====== The records ======
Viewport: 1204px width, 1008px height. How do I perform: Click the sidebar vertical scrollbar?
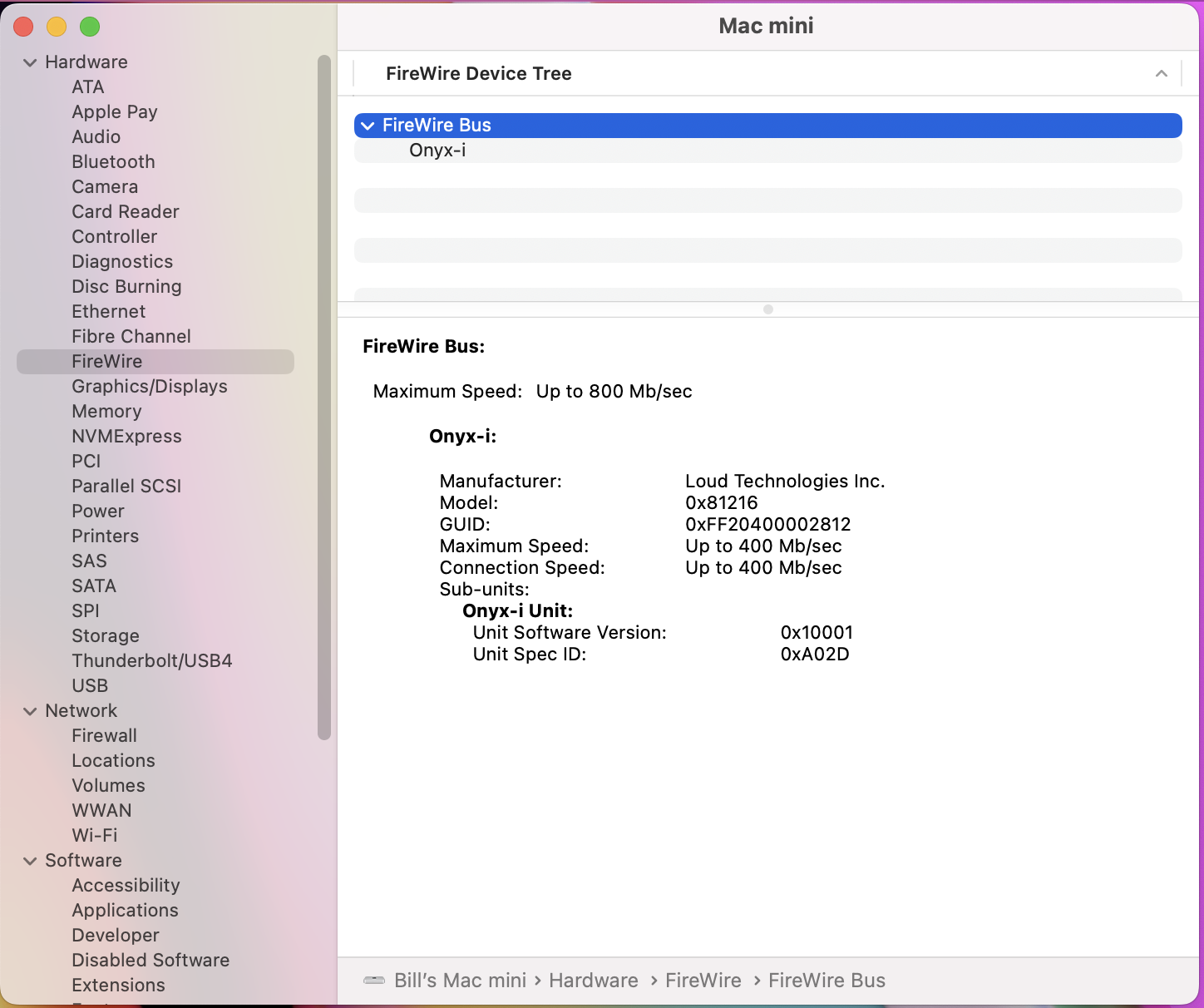click(324, 398)
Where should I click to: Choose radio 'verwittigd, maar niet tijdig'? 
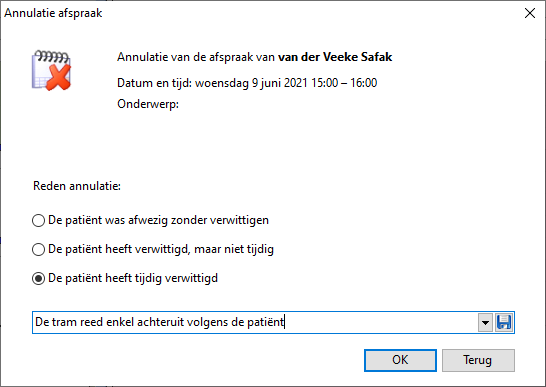38,249
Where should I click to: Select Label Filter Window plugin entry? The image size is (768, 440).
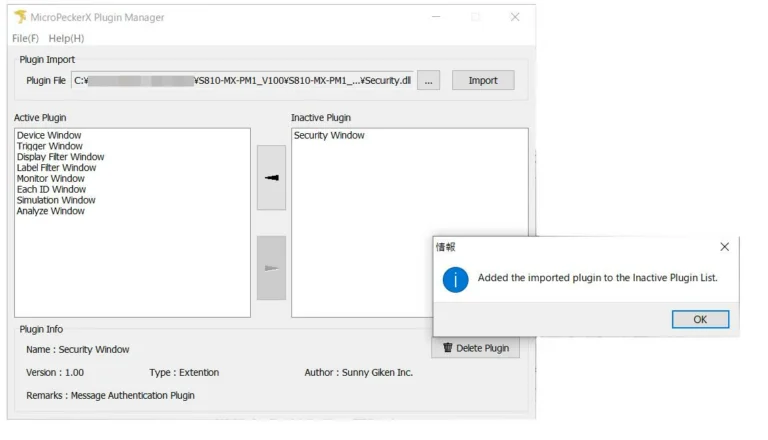point(56,168)
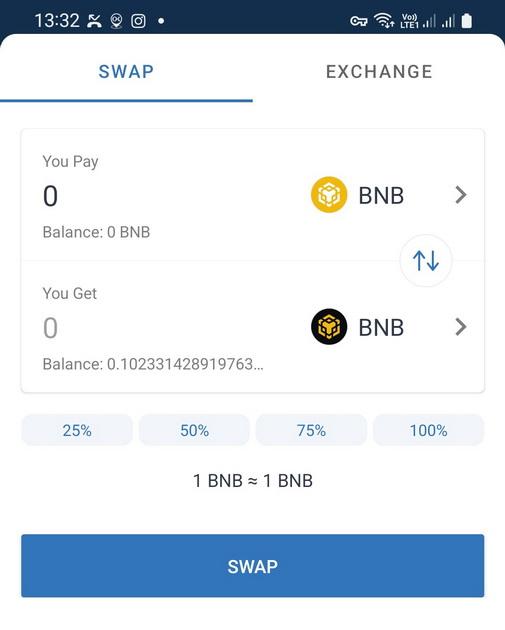Switch to the EXCHANGE tab
Viewport: 505px width, 630px height.
coord(379,72)
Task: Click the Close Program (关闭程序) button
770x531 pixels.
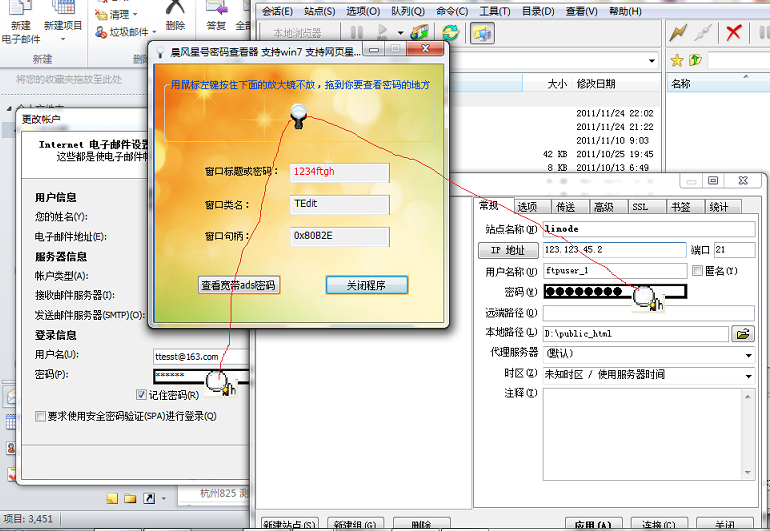Action: pyautogui.click(x=366, y=285)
======
Problem requirements: The lines from the one holding "Where should I click to: Select" through the end of the material above are to be echoed exactly, both ends included. Do not include pictures.

Answer to the problem:
Where should I click to: Select Label Filter Window plugin entry? The image size is (768, 440).
point(56,168)
Switch to the EXCHANGE tab
Viewport: 505px width, 630px height.
coord(379,72)
Task: Click the Close Program (关闭程序) button
770x531 pixels.
Action: pyautogui.click(x=366, y=285)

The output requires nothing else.